(Data for this exercise)

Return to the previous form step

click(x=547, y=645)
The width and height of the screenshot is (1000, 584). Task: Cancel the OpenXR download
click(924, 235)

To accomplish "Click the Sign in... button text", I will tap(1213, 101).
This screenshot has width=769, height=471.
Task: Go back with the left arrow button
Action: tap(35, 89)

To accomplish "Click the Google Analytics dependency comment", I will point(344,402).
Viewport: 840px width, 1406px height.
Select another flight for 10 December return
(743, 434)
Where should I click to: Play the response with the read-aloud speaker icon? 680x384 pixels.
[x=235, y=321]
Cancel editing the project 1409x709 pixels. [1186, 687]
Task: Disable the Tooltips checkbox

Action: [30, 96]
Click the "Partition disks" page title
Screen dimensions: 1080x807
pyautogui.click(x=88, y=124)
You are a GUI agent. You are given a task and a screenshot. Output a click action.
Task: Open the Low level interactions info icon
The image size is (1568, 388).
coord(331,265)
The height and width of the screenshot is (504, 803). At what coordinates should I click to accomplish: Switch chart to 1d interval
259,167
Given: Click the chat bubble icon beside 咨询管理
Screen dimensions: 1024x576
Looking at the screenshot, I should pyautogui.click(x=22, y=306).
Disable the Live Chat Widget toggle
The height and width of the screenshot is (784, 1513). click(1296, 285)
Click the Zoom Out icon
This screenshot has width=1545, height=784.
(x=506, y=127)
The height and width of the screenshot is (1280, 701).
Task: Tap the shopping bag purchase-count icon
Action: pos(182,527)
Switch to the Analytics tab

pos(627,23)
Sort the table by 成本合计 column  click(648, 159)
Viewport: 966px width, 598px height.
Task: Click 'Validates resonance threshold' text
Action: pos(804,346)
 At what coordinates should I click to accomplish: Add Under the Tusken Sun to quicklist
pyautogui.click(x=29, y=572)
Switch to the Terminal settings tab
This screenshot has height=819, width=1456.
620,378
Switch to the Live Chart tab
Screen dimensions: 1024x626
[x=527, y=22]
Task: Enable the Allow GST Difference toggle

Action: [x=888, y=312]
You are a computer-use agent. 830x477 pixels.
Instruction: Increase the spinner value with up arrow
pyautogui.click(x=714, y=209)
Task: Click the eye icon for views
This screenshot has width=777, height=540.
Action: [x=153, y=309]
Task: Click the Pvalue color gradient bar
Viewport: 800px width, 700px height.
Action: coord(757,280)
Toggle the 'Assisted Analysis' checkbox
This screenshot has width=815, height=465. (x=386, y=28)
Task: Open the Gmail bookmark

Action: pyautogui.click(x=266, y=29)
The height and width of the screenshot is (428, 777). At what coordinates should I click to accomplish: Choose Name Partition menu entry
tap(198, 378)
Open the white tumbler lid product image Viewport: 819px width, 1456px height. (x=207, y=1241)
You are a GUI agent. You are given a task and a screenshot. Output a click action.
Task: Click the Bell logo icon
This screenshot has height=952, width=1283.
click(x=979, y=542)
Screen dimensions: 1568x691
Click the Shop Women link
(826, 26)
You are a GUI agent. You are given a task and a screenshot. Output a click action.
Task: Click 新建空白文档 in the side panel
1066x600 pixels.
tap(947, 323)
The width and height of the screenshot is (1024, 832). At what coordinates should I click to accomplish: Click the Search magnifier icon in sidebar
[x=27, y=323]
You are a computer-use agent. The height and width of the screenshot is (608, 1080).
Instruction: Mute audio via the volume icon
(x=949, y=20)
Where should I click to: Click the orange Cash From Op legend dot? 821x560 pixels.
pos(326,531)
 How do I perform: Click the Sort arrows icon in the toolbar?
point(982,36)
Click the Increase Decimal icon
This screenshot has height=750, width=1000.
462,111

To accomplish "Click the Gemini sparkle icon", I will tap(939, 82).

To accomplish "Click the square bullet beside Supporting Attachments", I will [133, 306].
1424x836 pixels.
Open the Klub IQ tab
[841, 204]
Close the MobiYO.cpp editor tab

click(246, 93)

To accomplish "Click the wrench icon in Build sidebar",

(End Data for this exercise)

Write out each entry exactly, and omit nothing.

Return to the previous form step

click(x=547, y=645)
The width and height of the screenshot is (1000, 584). Task: Cancel the OpenXR download
click(924, 235)

To accomplish "Click the Sign in... button text", I will tap(1213, 101).
This screenshot has width=769, height=471.
Task: Go back with the left arrow button
Action: tap(35, 89)

To accomplish "Click the Google Analytics dependency comment", I will point(344,402).
Viewport: 840px width, 1406px height.
Select another flight for 10 December return
(743, 434)
Where should I click to: Play the response with the read-aloud speaker icon? 680x384 pixels.
[x=235, y=321]
Cancel editing the project 1409x709 pixels. [1186, 687]
Task: Disable the Tooltips checkbox

Action: [30, 96]
Click the "Partition disks" page title
Screen dimensions: 1080x807
pyautogui.click(x=88, y=124)
You are a GUI agent. You are given a task and a screenshot. Output a click action.
Task: Open the Low level interactions info icon
The image size is (1568, 388).
coord(331,265)
The height and width of the screenshot is (504, 803). At what coordinates should I click to accomplish: Switch chart to 1d interval
259,167
Given: Click the chat bubble icon beside 咨询管理
Screen dimensions: 1024x576
Looking at the screenshot, I should pyautogui.click(x=22, y=306).
Disable the Live Chat Widget toggle
The height and width of the screenshot is (784, 1513). click(1296, 285)
Click the Zoom Out icon
This screenshot has width=1545, height=784.
(x=506, y=127)
The height and width of the screenshot is (1280, 701).
Task: Tap the shopping bag purchase-count icon
Action: pos(182,527)
Switch to the Analytics tab

pos(627,23)
Sort the table by 成本合计 column  click(648, 159)
Viewport: 966px width, 598px height.
Task: Click 'Validates resonance threshold' text
Action: pos(804,346)
 At what coordinates should I click to accomplish: Add Under the Tusken Sun to quicklist
pyautogui.click(x=29, y=572)
Switch to the Terminal settings tab
This screenshot has height=819, width=1456.
620,378
Switch to the Live Chart tab
Screen dimensions: 1024x626
[x=527, y=22]
Task: Enable the Allow GST Difference toggle

Action: [x=888, y=312]
You are a computer-use agent. 830x477 pixels.
Instruction: Increase the spinner value with up arrow
pyautogui.click(x=714, y=209)
Task: Click the eye icon for views
This screenshot has width=777, height=540.
Action: [x=153, y=309]
Task: Click the Pvalue color gradient bar
Viewport: 800px width, 700px height.
Action: coord(757,280)
Toggle the 'Assisted Analysis' checkbox
This screenshot has width=815, height=465. (x=386, y=28)
Task: Open the Gmail bookmark

Action: pyautogui.click(x=266, y=29)
The height and width of the screenshot is (428, 777). At what coordinates should I click to accomplish: Choose Name Partition menu entry
tap(198, 378)
Open the white tumbler lid product image Viewport: 819px width, 1456px height. (x=207, y=1241)
You are a GUI agent. You are given a task and a screenshot. Output a click action.
Task: Click the Bell logo icon
This screenshot has height=952, width=1283.
click(x=979, y=542)
Screen dimensions: 1568x691
Click the Shop Women link
(826, 26)
You are a GUI agent. You are given a task and a screenshot. Output a click action.
Task: Click 新建空白文档 in the side panel
1066x600 pixels.
tap(947, 323)
The width and height of the screenshot is (1024, 832). At what coordinates should I click to accomplish: Click the Search magnifier icon in sidebar
[x=27, y=323]
You are a computer-use agent. The height and width of the screenshot is (608, 1080).
Instruction: Mute audio via the volume icon
(x=949, y=20)
Where should I click to: Click the orange Cash From Op legend dot? 821x560 pixels.
pos(326,531)
 How do I perform: Click the Sort arrows icon in the toolbar?
point(982,36)
Click the Increase Decimal icon
This screenshot has height=750, width=1000.
462,111

To accomplish "Click the Gemini sparkle icon", I will tap(939, 82).

To accomplish "Click the square bullet beside Supporting Attachments", I will [133, 306].
1424x836 pixels.
Open the Klub IQ tab
[841, 204]
Close the MobiYO.cpp editor tab

click(246, 93)

To accomplish "Click the wrench icon in Build sidebar",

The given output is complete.